SIMONE YOUNG CONDUCTS MAHLER’S SONG OF THE EARTH AT THE CONCERT HALL

Mahler’s  powerful  orchestral forces are best experienced  live and where  better than the gala opening of Simone Young leading the Sydney Symphony Orchestra,  conducting Gustav Mahler’s  Song of the Earth, a vast and moving Symphony to open the 2026 season.

The Opera House acoustics  were overwhelmed twice, by the jubilant audience witnessing  the welcoming and closing  magic and powerful dexterity of the conductor  with the full symphony orchestra. Tonight’s  performance  was the apex of experiences fusing the landscape of both human conditions  with thei vast emotional range that fuel drama,  sombreness  and tranquillity.

Simone Young  is a dancer at heart,  weaving, bopping and shaking with her ebullient and hypnotic style coupled with the most fluid and graceful hand gestures that glide like a Balinese dancer. She has a cheeky countenance with pure gusto.

The program  started with an inspiring  Rhythmic Acknowledgement  of Country  by Adam Manning  whose distinctive tribute unfolded immediately after orchestral tuning, crafting a joyous expression to honour  the traditional custodians of the land. His composition transformed  the Act of Acknowledgement  into a living, musical  gesture that was most stirring.The audience, revved-up, were treated to Qigang Chen, an Australian premier  by composer Er Huange accompanied  by the mesmerising  keyboard dexterity of Jean-Yves Thibaudet. The composition is a variation  set based on a melodic fragment that is usually  an instrument interlude  in Beijing Opera. The work gains much of its impact from a ‘great sense  of nostalgia’ where the sounds of Chinese music  are filtered through distinctive western ones. The opening fields the piano alone, calm and meditative,  which gradually grows into chords from the  strings  before the brass, then woodwinds chords introduce faster-moving melody using flute,  vibraphone,  harp and percussion.

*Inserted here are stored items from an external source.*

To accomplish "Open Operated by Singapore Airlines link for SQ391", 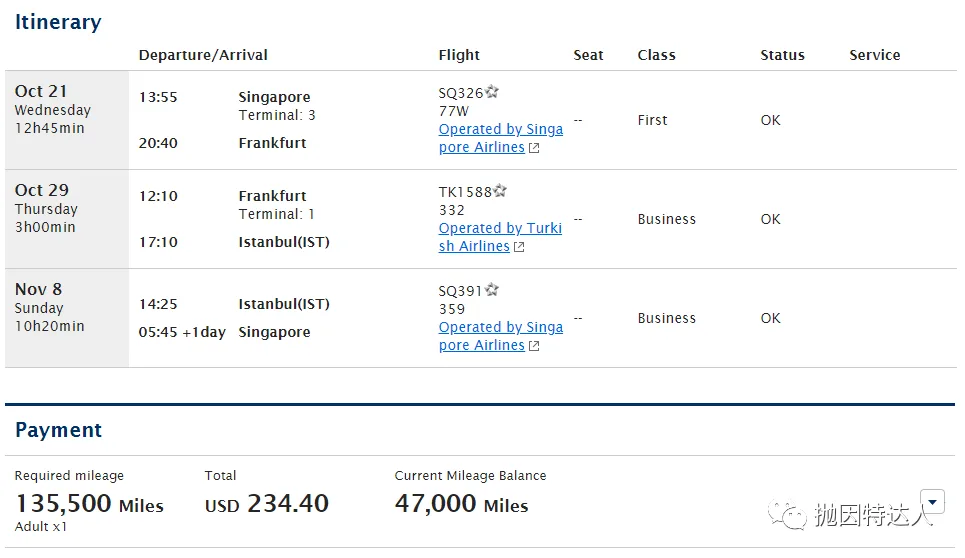I will point(500,336).
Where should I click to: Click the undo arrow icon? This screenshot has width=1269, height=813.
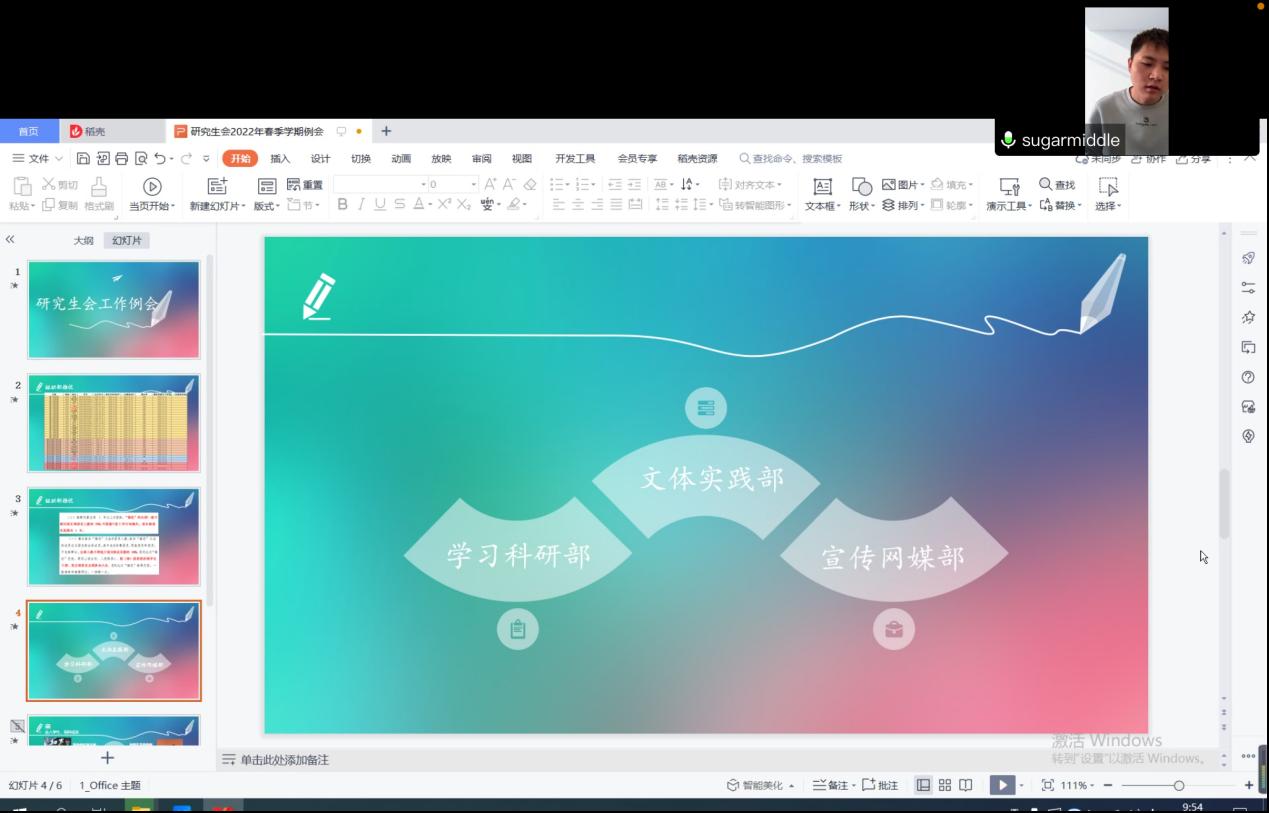pos(160,159)
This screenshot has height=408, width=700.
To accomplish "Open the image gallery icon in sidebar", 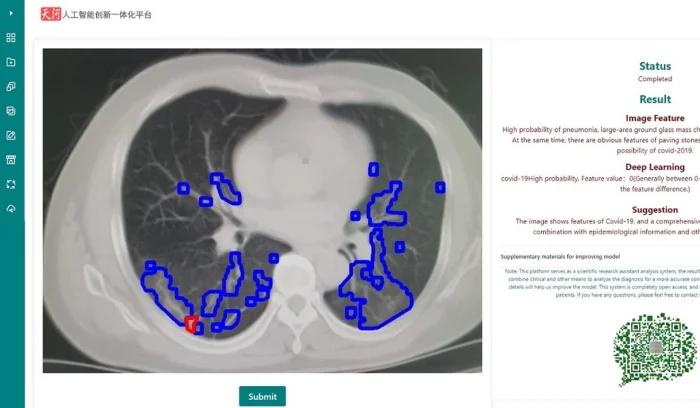I will click(x=11, y=111).
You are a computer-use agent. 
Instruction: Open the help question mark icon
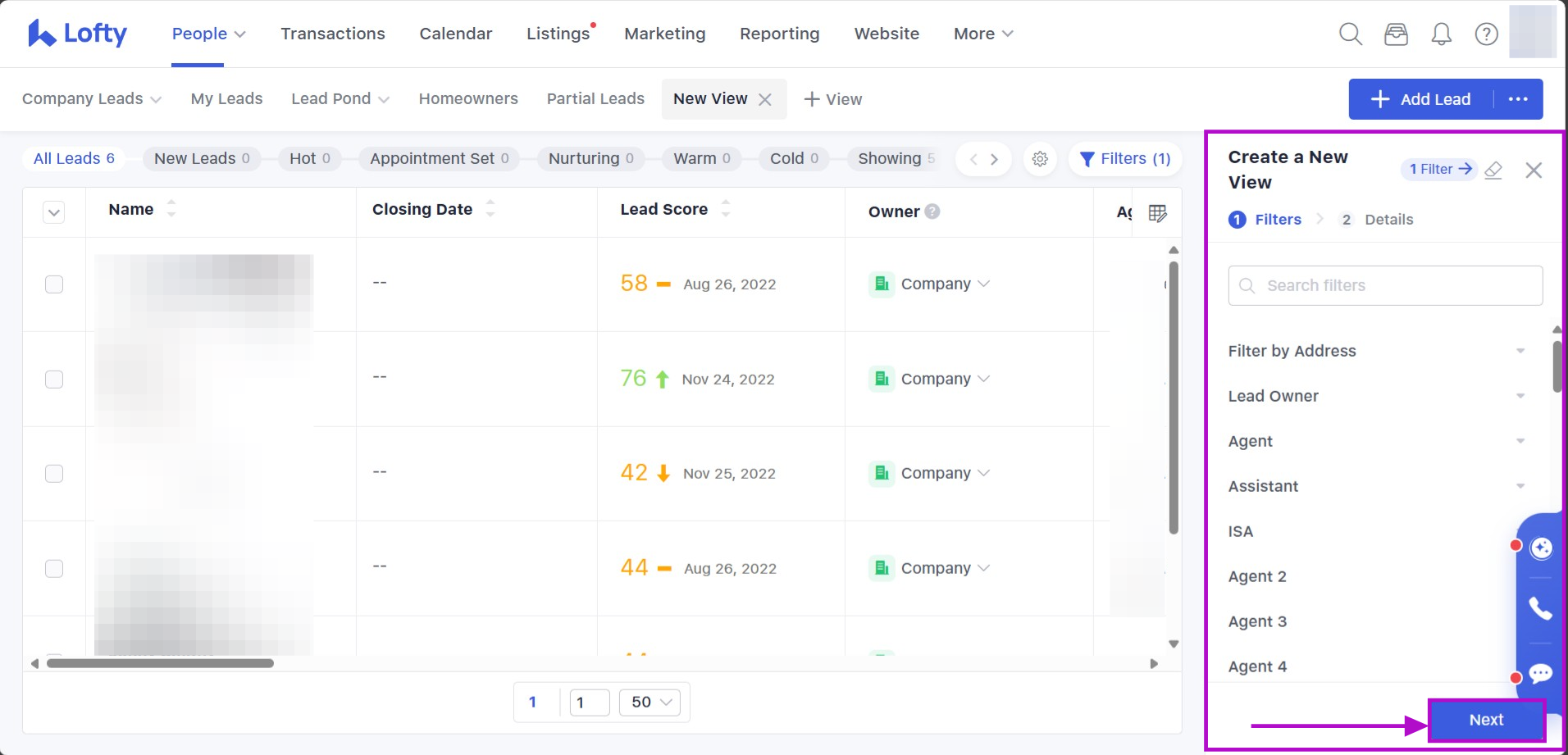click(1486, 34)
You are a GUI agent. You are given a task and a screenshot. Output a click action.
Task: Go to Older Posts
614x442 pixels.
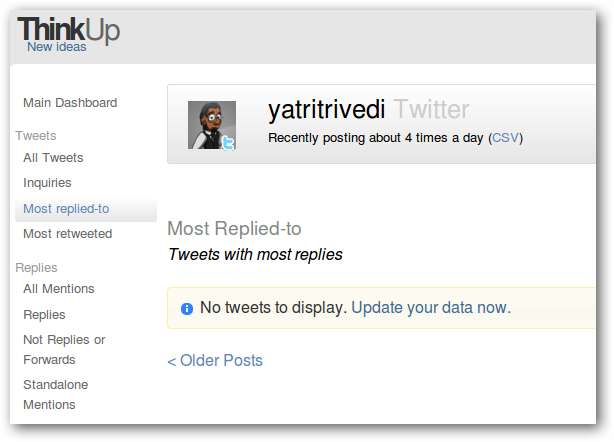tap(215, 360)
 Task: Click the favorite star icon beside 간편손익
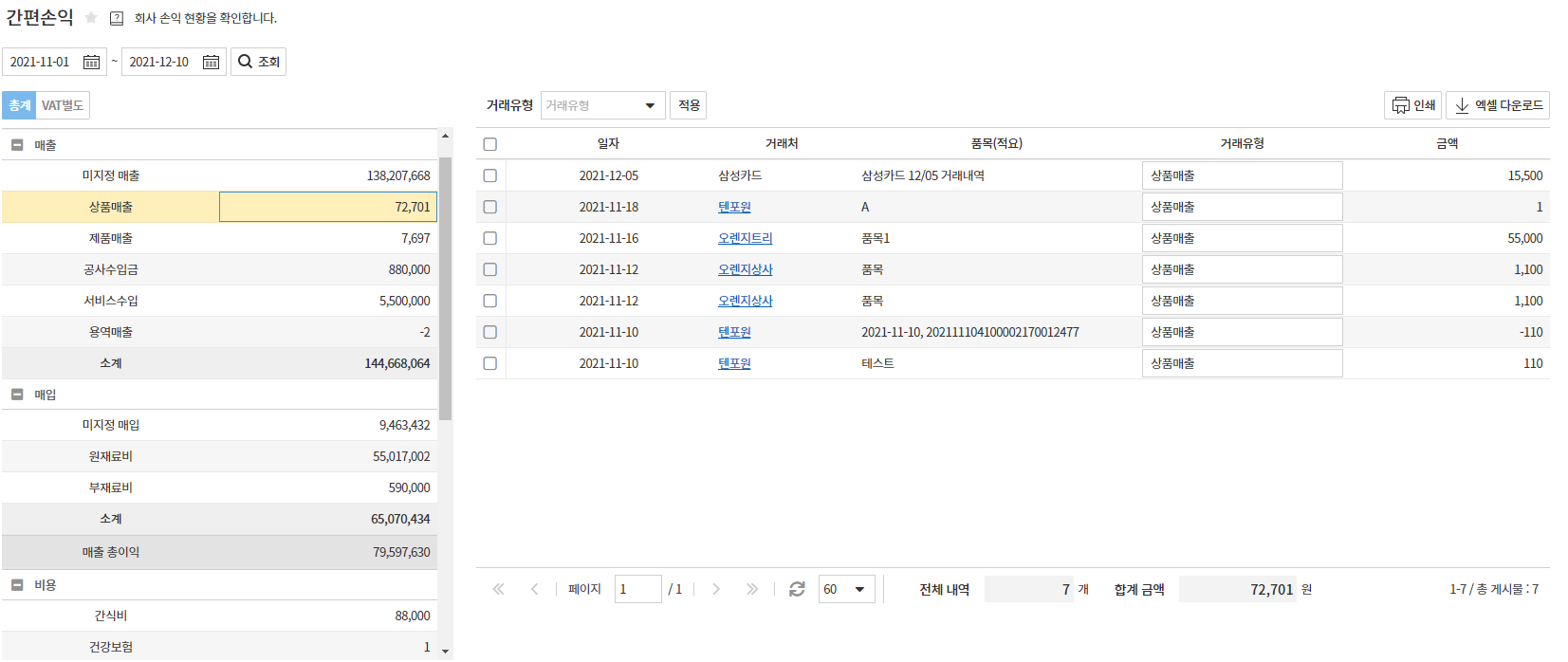pyautogui.click(x=91, y=18)
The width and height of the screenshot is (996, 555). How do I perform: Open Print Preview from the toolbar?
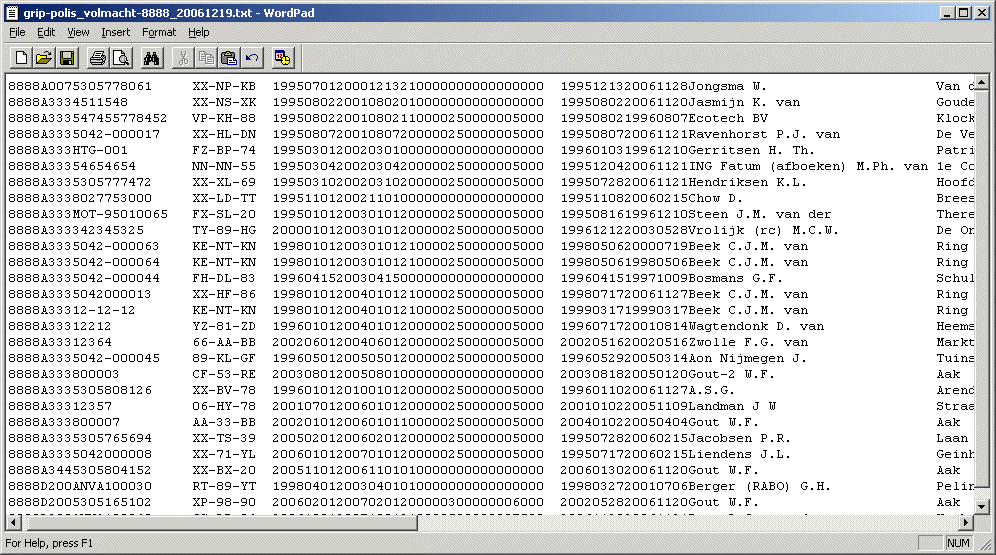tap(121, 58)
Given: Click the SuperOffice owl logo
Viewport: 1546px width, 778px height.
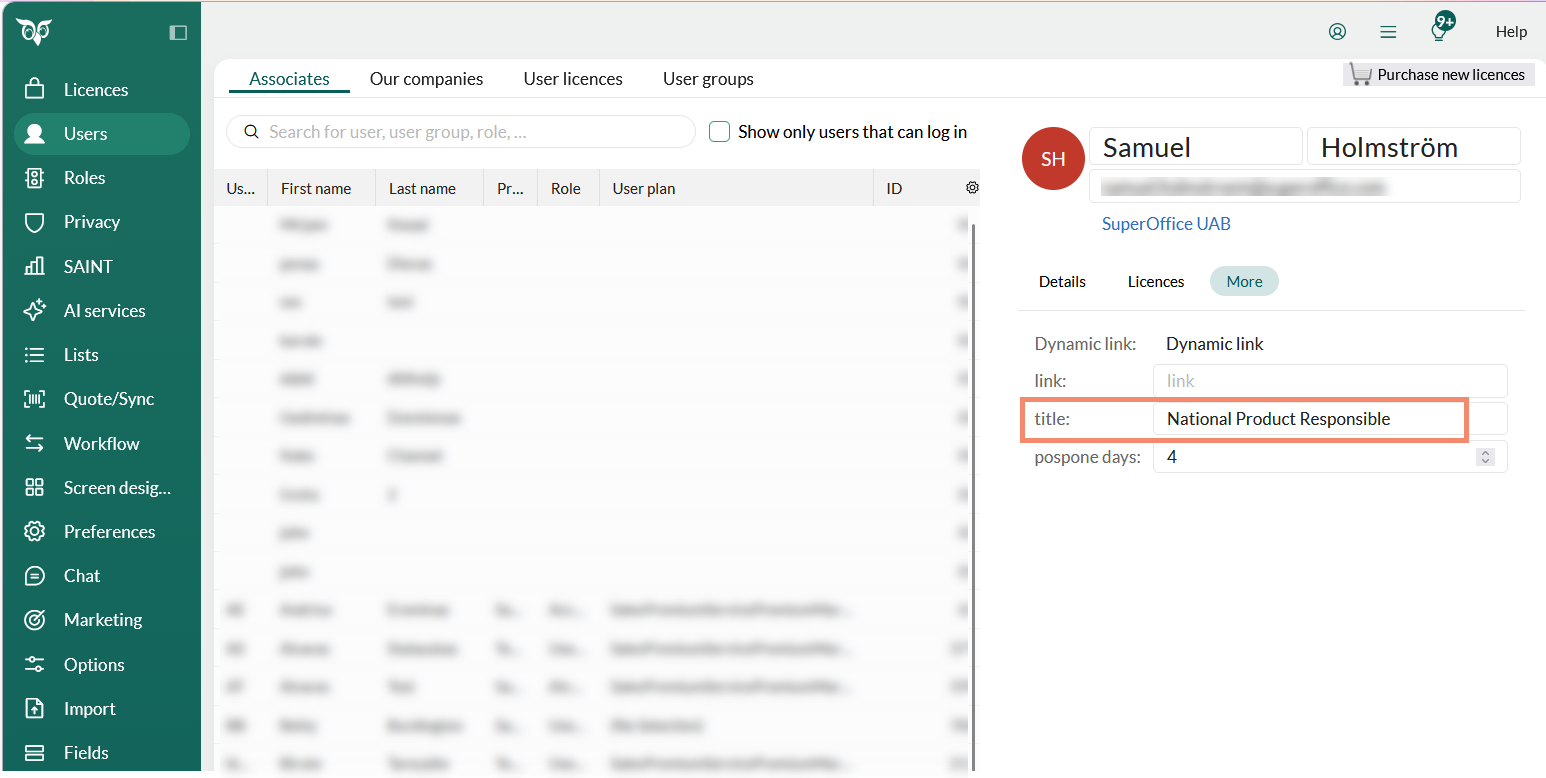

The audience were hungry for the main serving– Mahler.  His work is characterised  by a vastness  of scale through great delicacy  of orchestration often coupled  with dramatic changes of emotional  register,  fusing popular song and dance, heroic struggles, tragedy, and sublimity.

Das Lied Von der Erde ( The Song of the Earth) was written  by poet Hans Bethge then altered and interpolated  by Mahler,  into seven poems he chose to set.  Basically  the piece  expresses  an intense  love of the physical world through images of wine, love, the moon and everyday life that harbours an an acute awareness  of our limited time in the world. Its filled with sadness and longing, beautifully scored, providing the  soloists, mezzo-soprano  Alexandra Ionis and  tenor Simon O’Neil, with wonderful  opportunities.

Mahler’s Symphony  ends with an extraordinary  fade-out, with vocalist Alexandra Ionis singing ‘everywhere,  forever…forever and ever’, while capturing beautifully the way music lives around us and in our memory. As a veteran  of concerts at the Sydney Opera house,  I have never experienced the great  rapture and volume of clapping and whooping given to the musicians, artists and the mercurial Simone Young.

Das Lied Von der Erde written in 1908-09 by Gustav Mahler is a symphonic orchestral  work for two voices  and orchestra, addressing  themes of living, parting and salvation.  Leonard Bernstein  described it as Mahler’s ‘greatest symphony’. The six movements encompass  many emotional journeys, the longing  of drinking and the deep sadness,  making the tenor struggle  at the top of his range against  the power of the full orchestra,  thus giving his voice  its shrill, piercing quality. There is a lamentation  of flowers dying  and the parting of beauty, longing for love and a solo violin and flute representation of the birds the singer is describing.

All in all, an  overwhelming experience.